In Cooperative mode (the default in some versions), Compose attempts to multiplex the touch events, often resulting in the "delayed" feel or the parent scroll taking priority. By setting it to NonCooperative, we define a "hole" in the Compose gesture overlay. Touches landing within the bounds of this UIKitView are passed directly to the underlying UIView (the MKMapView).

This restores the native feel of the map (inertia, smooth panning) because the CMPViewController's pan gesture recognizer is effectively bypassed for this region.

2. Idempotent update Block

A common mistake in KMP is treating the update block like an imperative command.

// BAD
update = { view ->
   view.setRegion(newRegion) // Runs on every scroll frame!
}

If the parent scrolls, Compose might recompose the layout. Even if latitude hasn't changed, the function body runs. Calling setRegion or loadRequest (for WebView) repeatedly stops the native view's internal momentum and consumes massive CPU resources.

By comparing the incoming Compose state (latitude) against the current Native state (view.region.center), we ensure we only touch the native bridge when absolutely necessary.

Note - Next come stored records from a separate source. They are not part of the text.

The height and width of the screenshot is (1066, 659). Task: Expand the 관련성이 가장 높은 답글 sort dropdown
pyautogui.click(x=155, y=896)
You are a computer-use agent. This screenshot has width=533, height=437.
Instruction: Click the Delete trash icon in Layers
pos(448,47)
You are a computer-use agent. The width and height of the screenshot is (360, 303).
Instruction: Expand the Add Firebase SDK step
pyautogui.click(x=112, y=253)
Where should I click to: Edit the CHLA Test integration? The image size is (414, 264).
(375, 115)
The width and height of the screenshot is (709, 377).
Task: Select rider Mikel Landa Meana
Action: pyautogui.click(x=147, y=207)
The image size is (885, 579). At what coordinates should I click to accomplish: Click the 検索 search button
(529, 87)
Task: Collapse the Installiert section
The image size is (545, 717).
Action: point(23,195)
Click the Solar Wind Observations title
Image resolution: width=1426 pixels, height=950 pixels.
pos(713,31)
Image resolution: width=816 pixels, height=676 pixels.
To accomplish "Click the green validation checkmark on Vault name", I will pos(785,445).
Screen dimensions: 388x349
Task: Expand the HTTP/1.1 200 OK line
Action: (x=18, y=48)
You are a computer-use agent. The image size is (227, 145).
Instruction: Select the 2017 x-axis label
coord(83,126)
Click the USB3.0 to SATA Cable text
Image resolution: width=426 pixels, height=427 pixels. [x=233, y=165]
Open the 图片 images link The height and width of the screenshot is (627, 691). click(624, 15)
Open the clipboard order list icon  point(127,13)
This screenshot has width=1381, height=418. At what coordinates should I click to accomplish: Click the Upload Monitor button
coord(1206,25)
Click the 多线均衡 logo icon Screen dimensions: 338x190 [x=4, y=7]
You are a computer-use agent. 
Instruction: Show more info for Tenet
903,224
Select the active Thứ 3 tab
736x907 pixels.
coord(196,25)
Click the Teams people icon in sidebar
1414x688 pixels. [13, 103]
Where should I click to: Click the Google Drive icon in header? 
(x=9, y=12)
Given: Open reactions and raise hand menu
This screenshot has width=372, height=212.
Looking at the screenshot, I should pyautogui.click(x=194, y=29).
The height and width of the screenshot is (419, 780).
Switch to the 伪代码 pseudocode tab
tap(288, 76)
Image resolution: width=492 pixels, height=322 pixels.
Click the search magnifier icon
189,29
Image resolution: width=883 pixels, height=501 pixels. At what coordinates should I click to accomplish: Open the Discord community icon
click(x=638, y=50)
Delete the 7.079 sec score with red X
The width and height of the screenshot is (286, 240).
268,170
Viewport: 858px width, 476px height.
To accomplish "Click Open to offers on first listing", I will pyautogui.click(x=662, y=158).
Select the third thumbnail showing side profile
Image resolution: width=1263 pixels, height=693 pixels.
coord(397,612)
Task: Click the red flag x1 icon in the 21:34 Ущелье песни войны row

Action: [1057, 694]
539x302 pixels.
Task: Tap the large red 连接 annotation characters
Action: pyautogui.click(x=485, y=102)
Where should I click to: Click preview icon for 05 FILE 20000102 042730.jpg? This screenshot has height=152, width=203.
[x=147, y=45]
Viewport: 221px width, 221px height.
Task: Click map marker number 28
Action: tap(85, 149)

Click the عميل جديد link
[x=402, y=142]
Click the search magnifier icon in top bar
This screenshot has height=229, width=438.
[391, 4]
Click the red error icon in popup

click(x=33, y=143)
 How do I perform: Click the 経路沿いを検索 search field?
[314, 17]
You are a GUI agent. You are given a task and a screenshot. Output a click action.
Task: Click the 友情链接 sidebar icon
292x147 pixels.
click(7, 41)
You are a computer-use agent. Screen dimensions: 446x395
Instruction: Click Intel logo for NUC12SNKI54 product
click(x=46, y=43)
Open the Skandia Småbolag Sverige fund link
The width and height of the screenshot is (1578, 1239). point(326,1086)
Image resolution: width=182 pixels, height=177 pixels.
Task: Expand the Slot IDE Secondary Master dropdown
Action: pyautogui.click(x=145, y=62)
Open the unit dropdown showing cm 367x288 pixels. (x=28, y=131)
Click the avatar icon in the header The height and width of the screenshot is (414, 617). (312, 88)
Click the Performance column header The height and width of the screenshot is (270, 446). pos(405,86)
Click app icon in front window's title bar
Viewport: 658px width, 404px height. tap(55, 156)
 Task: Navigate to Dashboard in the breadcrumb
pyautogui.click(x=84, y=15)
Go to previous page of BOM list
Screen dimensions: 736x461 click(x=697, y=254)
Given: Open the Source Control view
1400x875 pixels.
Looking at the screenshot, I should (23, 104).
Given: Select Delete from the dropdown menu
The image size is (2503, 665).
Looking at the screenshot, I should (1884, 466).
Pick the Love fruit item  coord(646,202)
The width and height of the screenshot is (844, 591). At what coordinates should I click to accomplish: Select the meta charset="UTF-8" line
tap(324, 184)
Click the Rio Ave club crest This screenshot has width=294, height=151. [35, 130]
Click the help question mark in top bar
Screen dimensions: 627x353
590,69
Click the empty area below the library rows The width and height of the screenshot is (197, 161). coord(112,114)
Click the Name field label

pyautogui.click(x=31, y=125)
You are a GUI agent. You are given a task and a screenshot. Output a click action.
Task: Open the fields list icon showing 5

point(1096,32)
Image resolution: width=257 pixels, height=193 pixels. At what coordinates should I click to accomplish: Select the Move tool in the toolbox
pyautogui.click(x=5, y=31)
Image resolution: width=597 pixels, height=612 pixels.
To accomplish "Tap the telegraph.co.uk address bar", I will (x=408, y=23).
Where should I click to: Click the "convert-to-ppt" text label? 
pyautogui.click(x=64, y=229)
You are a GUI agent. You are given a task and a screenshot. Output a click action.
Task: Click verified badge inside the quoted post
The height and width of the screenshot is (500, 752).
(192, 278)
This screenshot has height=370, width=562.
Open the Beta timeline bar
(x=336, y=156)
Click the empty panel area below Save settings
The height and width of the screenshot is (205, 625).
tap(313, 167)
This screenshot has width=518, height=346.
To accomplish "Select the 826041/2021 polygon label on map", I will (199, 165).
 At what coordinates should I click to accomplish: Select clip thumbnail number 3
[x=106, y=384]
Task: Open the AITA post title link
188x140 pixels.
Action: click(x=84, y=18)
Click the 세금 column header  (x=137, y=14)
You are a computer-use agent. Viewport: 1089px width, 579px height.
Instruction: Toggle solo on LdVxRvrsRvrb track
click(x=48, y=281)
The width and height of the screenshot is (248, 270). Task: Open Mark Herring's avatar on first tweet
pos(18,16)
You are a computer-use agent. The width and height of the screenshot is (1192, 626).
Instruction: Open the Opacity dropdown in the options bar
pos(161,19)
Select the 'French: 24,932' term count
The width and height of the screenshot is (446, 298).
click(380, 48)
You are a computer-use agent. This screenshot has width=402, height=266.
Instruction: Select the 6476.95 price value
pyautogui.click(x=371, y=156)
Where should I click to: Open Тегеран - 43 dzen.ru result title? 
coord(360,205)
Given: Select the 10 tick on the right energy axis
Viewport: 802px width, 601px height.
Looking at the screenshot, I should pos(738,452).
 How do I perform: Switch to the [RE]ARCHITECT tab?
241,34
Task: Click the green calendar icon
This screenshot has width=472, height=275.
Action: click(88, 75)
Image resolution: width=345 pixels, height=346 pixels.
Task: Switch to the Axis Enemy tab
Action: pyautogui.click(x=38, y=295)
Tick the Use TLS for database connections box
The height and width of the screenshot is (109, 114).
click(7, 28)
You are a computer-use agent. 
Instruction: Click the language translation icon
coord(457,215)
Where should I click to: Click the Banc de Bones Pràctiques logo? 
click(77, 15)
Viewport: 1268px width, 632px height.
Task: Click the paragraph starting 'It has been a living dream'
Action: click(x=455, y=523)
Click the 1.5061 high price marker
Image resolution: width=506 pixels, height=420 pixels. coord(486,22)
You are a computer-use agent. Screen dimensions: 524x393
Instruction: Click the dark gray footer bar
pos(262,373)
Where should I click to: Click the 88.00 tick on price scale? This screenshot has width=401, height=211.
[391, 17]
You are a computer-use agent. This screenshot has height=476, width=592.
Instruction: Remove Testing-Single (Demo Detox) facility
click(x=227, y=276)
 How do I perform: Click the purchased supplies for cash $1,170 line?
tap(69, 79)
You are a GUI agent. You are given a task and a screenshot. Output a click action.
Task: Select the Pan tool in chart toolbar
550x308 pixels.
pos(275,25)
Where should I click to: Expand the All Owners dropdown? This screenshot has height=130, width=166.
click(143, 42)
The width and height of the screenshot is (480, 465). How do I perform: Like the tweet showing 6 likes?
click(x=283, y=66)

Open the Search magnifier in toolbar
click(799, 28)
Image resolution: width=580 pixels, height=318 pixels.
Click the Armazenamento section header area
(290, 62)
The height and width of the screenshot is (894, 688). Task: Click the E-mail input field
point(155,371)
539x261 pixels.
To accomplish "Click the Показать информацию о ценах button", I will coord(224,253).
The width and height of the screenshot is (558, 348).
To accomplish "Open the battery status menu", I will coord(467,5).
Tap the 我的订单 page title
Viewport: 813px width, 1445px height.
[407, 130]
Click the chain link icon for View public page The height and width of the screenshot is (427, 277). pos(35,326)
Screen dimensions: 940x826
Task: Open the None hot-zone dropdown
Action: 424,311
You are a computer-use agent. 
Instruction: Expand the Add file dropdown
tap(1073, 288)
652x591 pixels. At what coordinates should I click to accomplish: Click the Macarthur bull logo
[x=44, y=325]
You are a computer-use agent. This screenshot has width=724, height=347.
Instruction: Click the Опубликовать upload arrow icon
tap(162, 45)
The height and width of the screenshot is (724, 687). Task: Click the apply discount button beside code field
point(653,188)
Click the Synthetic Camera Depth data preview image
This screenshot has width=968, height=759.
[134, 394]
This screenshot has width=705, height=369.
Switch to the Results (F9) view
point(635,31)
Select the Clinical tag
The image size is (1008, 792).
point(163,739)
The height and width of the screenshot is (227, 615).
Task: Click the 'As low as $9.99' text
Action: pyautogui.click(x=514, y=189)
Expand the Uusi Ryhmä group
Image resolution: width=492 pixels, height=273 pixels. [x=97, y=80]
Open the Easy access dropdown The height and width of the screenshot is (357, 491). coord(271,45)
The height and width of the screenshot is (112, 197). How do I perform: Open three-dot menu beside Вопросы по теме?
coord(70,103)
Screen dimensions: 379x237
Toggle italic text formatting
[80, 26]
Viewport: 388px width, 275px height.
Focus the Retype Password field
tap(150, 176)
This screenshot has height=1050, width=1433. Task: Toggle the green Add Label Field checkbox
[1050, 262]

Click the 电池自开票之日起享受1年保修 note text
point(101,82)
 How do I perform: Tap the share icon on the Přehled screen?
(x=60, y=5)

3. remember { MKMapView() } vs Factory

Why did we instantiate the map inside a remember block before passing it to the factory?

While UIKitView guarantees the factory is only called once per lifecycle, holding the reference in a remember variable allows us to perform advanced lifecycle management manually if needed (e.g., calling mapView.delegate = null in a DisposableEffect). It also makes the update block cleaner as we aren't relying implicitly on the it argument alone, though using it is also valid. The key is that the instance remains stable across scroll recompositions.

Conclusion

When embedding native views in Kotlin Multiplatform on iOS, the bridge is thin but strict. You cannot rely on Compose's smart recomposition skipping alone because layout bounds changes during scrolling will trigger updates.

  1. Use UIKitInteropInteractionMode.NonCooperative to permit the native view to handle its own complex gestures (Maps, WebViews).
  2. Write defensive, idempotent code in your update block to prevent frame drops during parent scrolling.

This approach delivers 60fps scrolling performance while maintaining fully interactive, native-feeling embedded components.